Dr. Joshua L. Barrow
Dr. Joshua L. Barrow
Postdoctoral Scholar
At Tel Aviv University

Dr. Joshua Barrow is jointly appointed for postdocs between Tel Aviv University and the Massachusetts Institute of Technology. He is based primarily at the Fermi National Accelerator Laboratory (Fermilab) in Illinois. Dr. Barrow’s nuclear and particle physics research focusses on measuring neutrino interactions at the MicroBooNE experiment, an operational detector directly contributing to the future goals of the Deep Underground Neutrino Experiment (DUNE), an international project under construction and led by Fermilab. When completed, DUNE will measure neutrino oscillation properties to unprecedented precision and provide new insights into the currently unexplained matter-antimatter asymmetry of the universe.

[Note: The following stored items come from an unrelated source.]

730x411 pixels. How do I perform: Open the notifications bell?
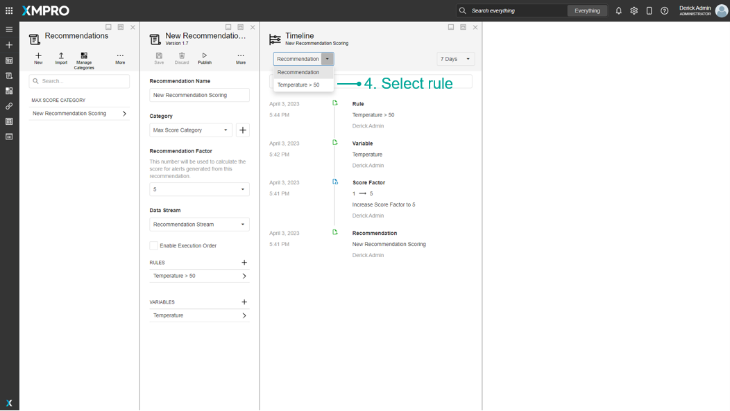click(618, 11)
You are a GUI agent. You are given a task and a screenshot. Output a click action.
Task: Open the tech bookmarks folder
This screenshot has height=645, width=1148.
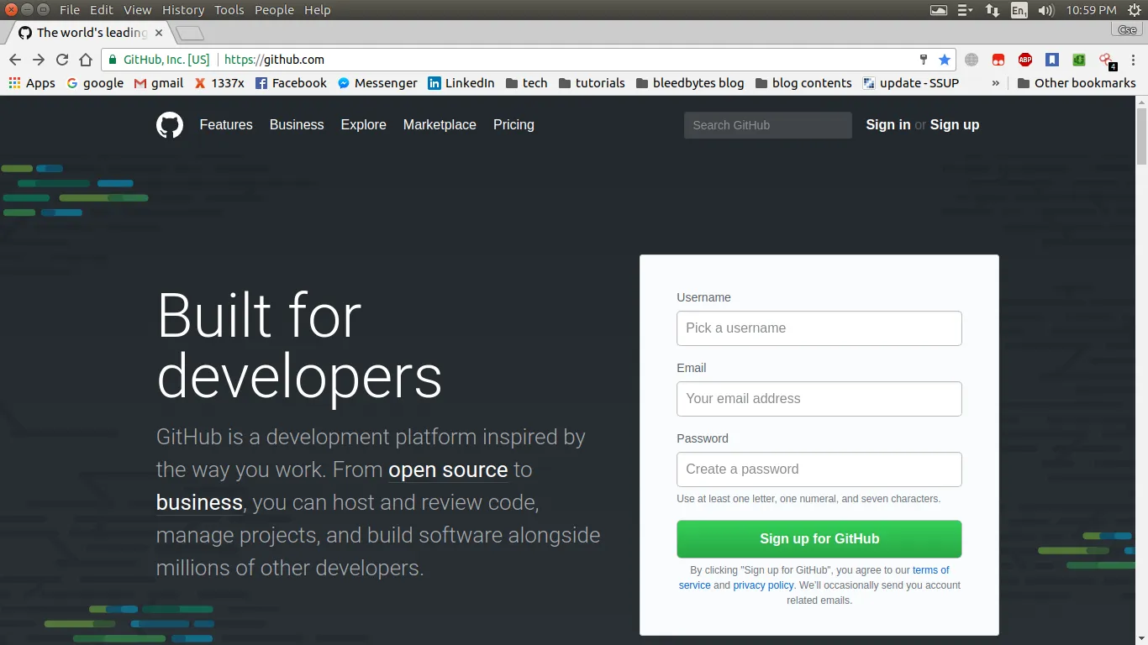click(x=526, y=83)
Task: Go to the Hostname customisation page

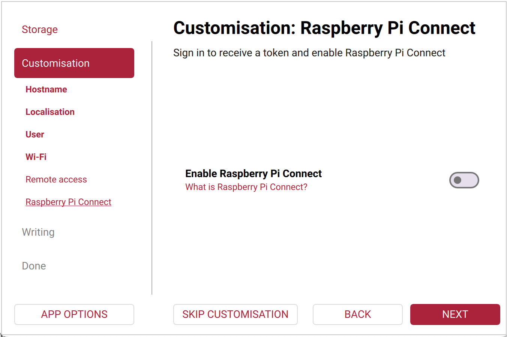Action: (x=46, y=89)
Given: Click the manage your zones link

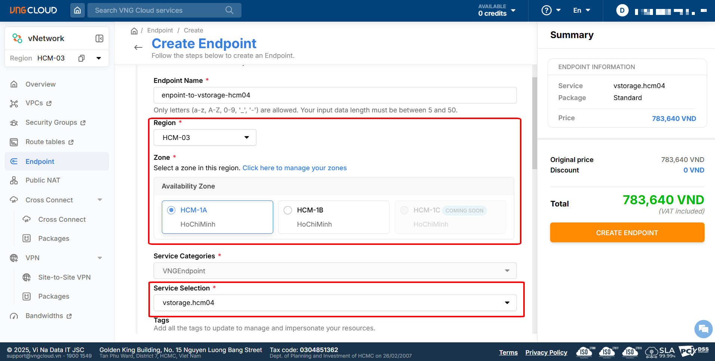Looking at the screenshot, I should 295,168.
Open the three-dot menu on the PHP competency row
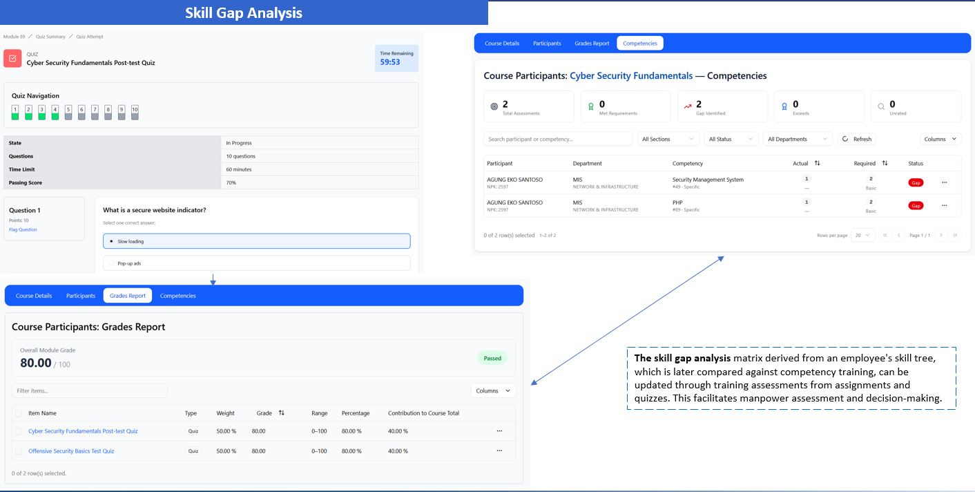 944,205
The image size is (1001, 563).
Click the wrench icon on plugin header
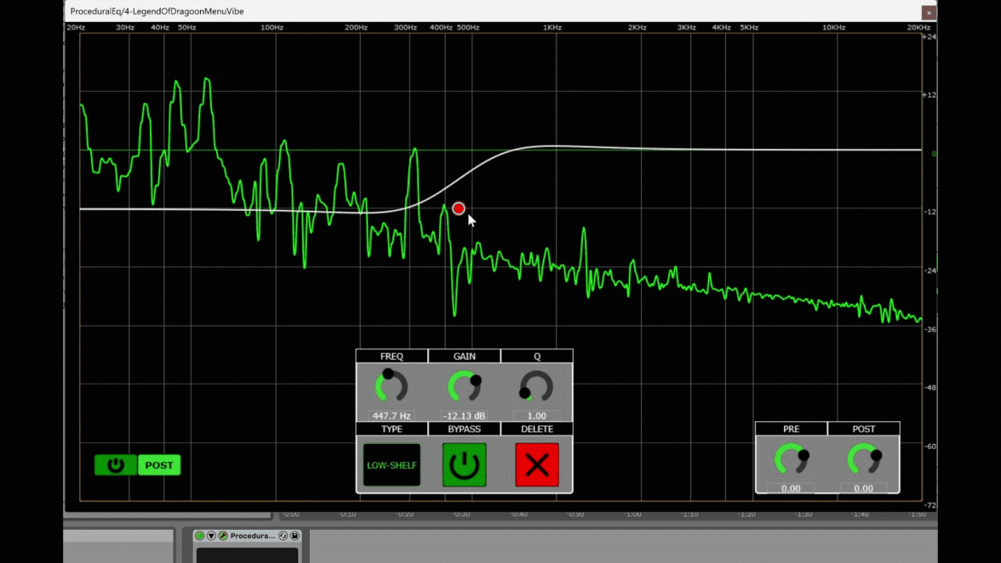[222, 536]
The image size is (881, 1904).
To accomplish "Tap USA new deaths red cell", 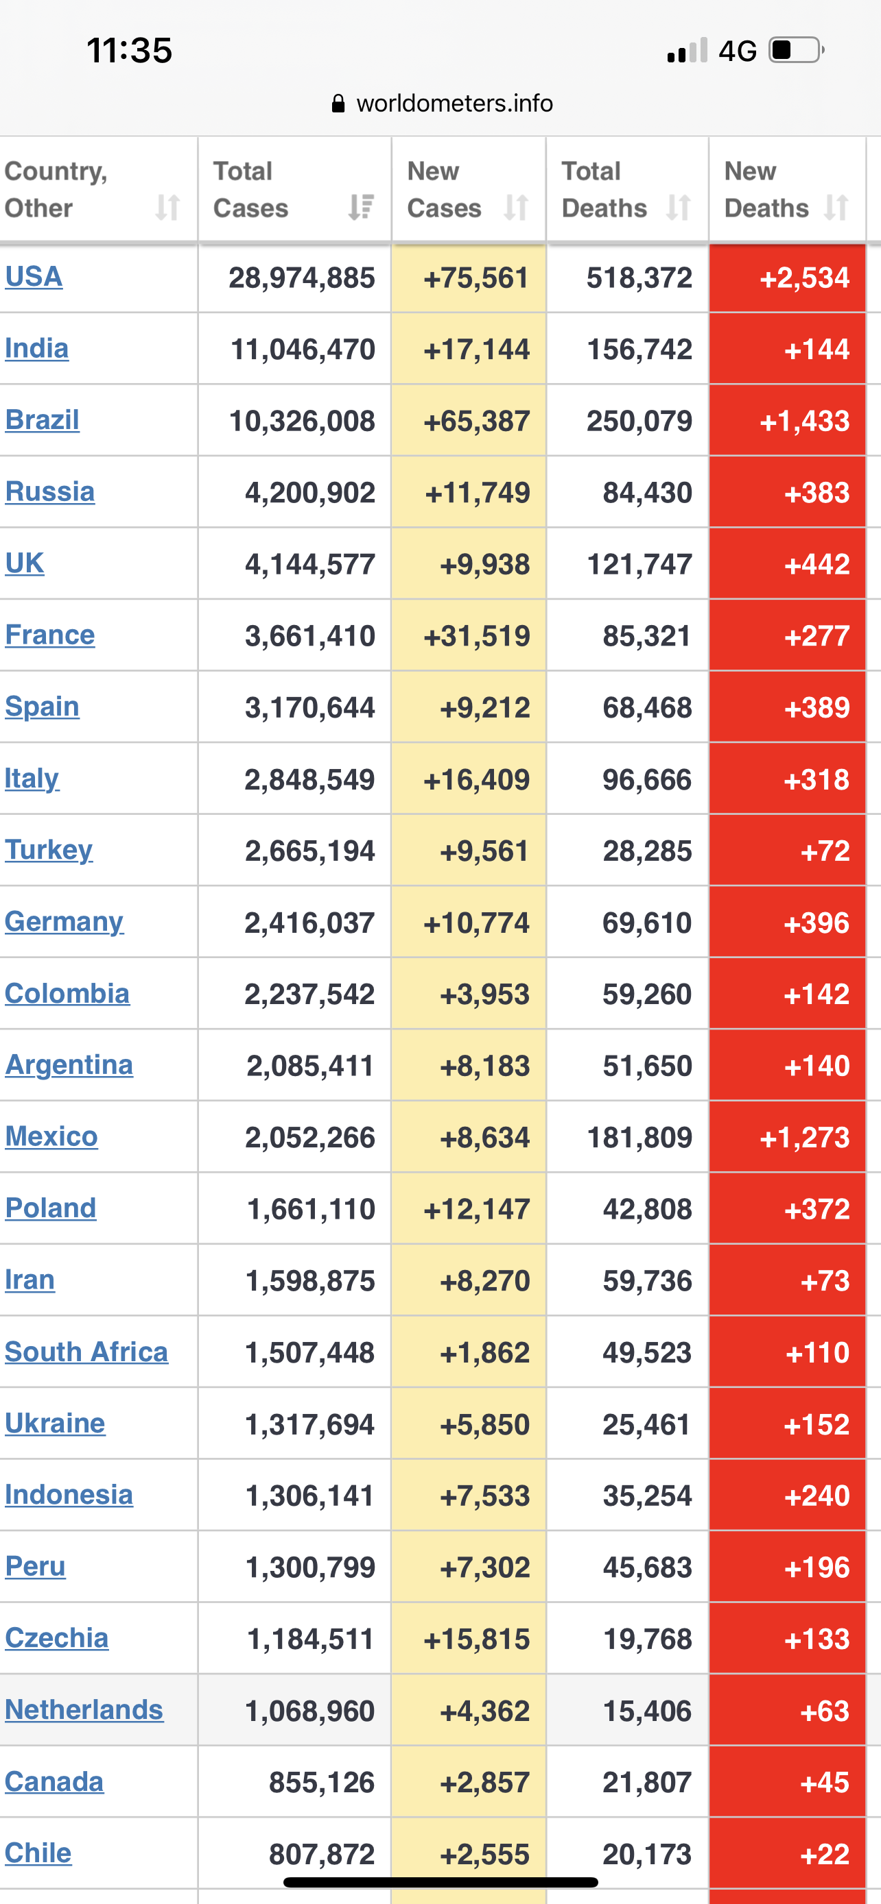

Neutrinos are subatomic particles similar to electrons, but, unlike electrons, neutrinos interact very weakly and neutrino beams span a wide energy range. Neutrinos can oscillate (transform) from one type to another as a function of their flight distance and initial energy. Because of these unusual properties, neutrinos are more difficult to measure and control than electrons. Dr. Barrow also participates in experiments using easier-to-control electrons, measuring interactions with nuclei of elements such as argon (the primary component of DUNE detectors). Comparisons between this data and modern nuclear theories permit their consistent incorporation into precise simulations of neutrino interactions with argon nuclei. His research here too is expected to enable more precise measurements using DUNE’s future neutrino detectors which will intrinsically rely on such simulations.

Dr. Barrow’s extensive experience at Fermilab began while he worked on his PhD at the University of Tennessee, Knoxville. His research there was also geared towards DUNE, centering on simulations for neutron-antineutron oscillations, a hypothetical process which could have generated the matter-antimatter asymmetry.

Dr. Barrow has an established record as a mentor and advisor, and he has taken on leadership roles within the Snowmass 2021 Particle Physics Community Planning Process. He maintains leadership roles within several Snowmass Early Career Core Initiative groups, supporting and representing young scientists in high energy physics, as well as within the Rare Processes and Neutrino Frontiers.